SARE LİA SARUHAN’IN AĞZINDAN
Beni arkamda takip etmeye başladığında tüm hücrelerim birbirine girmiş, düğüm düğüm olmuştu. Korkudan neredeyse aklım çıkacaktı. Beynimde binbir türlü senaryo oluştu. Ya beni köşeye sıkıştırırsa ya da duvara yaslar hareketimi engellerse, ya da bana dokunmaya çalışırsa, sanırım hayatım boyunca erkeklere karşı hep bu bakış açısında olacaktım. Çünkü bana hiçbiri güven vermiyordu.
“Bize güven vermesi gereken kişi vermedi Sare, doğmamız onun için bir mucizeydi. Bizim içinse cehennemimize adım atışımızın ilk adımlarıydı.” Sirel konuştuğunda neredeyse korkudan ağlayacaktım. Evet ağabeyim kendimi savunacağım dövüş tekniklerini öğretmişti. Ama erkeklere karşı korkum hiç değişmiyordu.
“Sare?” Ağabeyimin sesini duyduğumda 5 yaşındaki çocuk gibi ona doğru adımladım.
“Abimmm” Bana kollarını sardığında kokusunu özlediğimi fark ettim. Gerçekten aşırı yakışıklıydı. Umarım ilerideki yengemle anlaşabilirdim.
“Seni göremeyince merak ettim meleğim” Saçlarımı öptüğünde için kıpır kıpır oldu.

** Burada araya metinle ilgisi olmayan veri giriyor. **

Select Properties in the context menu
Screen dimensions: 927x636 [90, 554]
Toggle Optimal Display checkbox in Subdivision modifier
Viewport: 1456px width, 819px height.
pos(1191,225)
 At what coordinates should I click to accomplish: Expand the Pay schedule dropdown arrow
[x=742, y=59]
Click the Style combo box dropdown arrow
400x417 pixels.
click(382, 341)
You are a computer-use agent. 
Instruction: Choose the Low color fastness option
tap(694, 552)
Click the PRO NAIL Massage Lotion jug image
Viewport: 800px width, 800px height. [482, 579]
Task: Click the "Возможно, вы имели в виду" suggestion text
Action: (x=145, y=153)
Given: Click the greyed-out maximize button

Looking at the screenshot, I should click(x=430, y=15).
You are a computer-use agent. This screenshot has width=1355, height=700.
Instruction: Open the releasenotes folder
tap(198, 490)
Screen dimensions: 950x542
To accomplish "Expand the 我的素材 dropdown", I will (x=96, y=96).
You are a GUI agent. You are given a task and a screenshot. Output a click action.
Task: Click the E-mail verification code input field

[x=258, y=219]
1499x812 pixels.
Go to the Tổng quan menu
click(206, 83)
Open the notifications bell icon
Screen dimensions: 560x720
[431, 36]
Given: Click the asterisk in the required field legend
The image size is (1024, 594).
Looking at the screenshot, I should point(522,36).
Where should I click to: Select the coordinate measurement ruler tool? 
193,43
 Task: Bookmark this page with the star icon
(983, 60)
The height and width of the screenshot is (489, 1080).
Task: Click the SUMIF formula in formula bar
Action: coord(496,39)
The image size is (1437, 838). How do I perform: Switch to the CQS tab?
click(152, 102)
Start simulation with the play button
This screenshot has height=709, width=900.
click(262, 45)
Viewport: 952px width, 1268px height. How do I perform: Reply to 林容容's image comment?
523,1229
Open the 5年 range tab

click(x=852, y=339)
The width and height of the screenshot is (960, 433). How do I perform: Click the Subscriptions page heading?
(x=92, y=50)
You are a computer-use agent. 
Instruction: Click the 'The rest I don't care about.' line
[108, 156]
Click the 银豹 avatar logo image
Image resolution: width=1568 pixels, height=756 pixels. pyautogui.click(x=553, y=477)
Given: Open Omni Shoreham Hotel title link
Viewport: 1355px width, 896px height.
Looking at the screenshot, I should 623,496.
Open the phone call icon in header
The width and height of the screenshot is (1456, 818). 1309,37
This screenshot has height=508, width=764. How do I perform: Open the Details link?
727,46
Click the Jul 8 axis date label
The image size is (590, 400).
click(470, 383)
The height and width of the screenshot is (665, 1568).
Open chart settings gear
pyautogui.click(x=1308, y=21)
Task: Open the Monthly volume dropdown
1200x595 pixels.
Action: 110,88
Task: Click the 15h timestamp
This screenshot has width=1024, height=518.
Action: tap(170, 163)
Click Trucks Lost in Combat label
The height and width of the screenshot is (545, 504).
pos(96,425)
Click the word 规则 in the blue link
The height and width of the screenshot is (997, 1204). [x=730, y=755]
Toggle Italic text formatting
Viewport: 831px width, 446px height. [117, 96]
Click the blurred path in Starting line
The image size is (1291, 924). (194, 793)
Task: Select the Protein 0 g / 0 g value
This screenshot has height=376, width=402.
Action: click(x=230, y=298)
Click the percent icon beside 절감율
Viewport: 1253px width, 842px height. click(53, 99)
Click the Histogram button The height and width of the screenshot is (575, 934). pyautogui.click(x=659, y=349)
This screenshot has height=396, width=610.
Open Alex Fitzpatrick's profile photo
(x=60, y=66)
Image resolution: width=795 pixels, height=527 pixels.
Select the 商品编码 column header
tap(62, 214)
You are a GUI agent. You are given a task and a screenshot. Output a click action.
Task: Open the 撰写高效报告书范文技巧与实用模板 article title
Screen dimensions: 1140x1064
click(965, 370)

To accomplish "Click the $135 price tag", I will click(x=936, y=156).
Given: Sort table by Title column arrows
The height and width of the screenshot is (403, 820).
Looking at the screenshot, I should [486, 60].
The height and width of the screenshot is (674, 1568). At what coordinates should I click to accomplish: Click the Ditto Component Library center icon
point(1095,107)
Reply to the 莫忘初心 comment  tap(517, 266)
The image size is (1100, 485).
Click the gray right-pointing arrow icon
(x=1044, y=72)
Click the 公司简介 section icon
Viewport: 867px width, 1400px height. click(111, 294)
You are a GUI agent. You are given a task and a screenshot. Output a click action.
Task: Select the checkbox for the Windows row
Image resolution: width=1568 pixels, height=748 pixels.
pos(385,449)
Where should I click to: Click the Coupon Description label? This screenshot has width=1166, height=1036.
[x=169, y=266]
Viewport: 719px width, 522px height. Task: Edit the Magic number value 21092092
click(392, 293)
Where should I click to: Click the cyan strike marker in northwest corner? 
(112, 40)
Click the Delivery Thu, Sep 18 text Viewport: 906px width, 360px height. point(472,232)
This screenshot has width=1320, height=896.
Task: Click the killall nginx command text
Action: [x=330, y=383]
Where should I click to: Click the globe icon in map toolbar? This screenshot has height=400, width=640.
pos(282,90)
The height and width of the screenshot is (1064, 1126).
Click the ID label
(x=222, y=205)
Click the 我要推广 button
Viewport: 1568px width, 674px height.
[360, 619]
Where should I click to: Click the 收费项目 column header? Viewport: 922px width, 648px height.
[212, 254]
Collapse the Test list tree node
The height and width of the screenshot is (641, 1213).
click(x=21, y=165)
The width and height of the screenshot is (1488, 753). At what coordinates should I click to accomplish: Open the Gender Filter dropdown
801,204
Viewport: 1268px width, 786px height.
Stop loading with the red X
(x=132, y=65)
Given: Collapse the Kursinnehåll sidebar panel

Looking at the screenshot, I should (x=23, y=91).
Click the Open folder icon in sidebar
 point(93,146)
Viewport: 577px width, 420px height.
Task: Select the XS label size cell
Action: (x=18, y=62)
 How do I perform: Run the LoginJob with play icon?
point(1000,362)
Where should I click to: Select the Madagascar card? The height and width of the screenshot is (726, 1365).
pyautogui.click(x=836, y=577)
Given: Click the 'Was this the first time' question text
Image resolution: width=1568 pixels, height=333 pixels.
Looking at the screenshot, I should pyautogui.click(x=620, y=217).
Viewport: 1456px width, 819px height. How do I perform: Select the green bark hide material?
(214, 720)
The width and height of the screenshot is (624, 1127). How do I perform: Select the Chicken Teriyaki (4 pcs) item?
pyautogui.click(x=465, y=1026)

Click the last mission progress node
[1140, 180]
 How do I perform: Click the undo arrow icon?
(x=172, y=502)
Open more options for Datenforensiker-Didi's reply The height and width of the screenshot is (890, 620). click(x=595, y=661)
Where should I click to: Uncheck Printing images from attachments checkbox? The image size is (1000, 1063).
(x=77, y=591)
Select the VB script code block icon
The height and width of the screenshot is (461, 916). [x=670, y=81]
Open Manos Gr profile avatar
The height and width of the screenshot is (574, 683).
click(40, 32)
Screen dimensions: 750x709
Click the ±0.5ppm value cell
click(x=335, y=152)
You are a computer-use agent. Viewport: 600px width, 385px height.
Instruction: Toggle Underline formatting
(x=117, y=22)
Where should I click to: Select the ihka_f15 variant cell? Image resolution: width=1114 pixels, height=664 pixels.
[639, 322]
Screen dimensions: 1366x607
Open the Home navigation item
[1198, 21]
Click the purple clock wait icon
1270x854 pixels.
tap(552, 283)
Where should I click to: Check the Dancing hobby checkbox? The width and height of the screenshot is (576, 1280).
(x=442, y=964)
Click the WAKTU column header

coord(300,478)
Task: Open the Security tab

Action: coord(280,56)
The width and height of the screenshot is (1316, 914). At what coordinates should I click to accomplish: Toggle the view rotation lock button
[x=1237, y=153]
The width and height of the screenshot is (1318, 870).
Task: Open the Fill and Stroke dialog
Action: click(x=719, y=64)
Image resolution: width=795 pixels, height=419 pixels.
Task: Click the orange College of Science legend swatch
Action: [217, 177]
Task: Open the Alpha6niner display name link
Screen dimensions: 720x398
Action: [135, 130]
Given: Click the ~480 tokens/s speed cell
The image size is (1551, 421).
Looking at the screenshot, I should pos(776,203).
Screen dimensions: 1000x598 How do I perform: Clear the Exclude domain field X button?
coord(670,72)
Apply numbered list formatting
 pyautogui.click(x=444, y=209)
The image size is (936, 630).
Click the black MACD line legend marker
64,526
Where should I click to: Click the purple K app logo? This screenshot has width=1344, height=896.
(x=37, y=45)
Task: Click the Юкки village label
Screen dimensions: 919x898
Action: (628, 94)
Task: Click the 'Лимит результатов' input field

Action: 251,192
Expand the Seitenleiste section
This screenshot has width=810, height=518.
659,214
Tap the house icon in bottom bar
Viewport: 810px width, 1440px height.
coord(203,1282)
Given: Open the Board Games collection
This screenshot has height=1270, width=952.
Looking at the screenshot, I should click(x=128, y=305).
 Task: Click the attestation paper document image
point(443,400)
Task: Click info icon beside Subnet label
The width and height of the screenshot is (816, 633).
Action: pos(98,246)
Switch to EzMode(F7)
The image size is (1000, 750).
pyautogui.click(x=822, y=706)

“Bu kim, seni takip mi ediyor?” Sinirli ses tonunu duyduğumda başımı göğsünden kaldırıp, yüzüne baktım. Avını köşeye sıkıştırmış saldırmak için an kollayan aslanlara benziyordu.
“Kusura bakmayın rahatsız ettim. Sare benim arkadaşım sayılır.” Bu adamın sürekli hakkımda yalan söylüyor olması beni çıldırtıyordu.
“Sayılır ise arkadaş değilsiniz o zaman, hayırdır niye takip ediyorsun?” Ağabeyim beni kollarından nazikçe ayırıp Aykut’un karşısına dikildi. Gözlerim bizden biraz uzakta olan askerlere değdi. Sorun çıkma ihtimaline karşın bizi izliyorlardı.
“Takip etmiyordum.” Aykut’un sesi gerilmişti. Açıkçası ilk defa hiçbir şey yapmadan izlemeyi tercih edecektim.
“O zaman evinin önünde dolaşma, git nereye gidiyorsan” Ağabeyime başını sallayıp arkasına döndü. Rahat bir nefes aldım.
“Kim bu lavuk?” Gülmemek için dudaklarımı bastırdım.
“Bilmiyorum, yani fazla tanımıyorum.” Ağabeyimin sorgulayıcı bakışlarının altında neredeyse titreyecektim.
“Bir daha muhattap olma, gözüm tutmadı. Deli deli bakıyor insana” Başımı salladığımda, askerlere başıyla selam verip beni kolumdan nazikçe tutarak içeriye yöneltti.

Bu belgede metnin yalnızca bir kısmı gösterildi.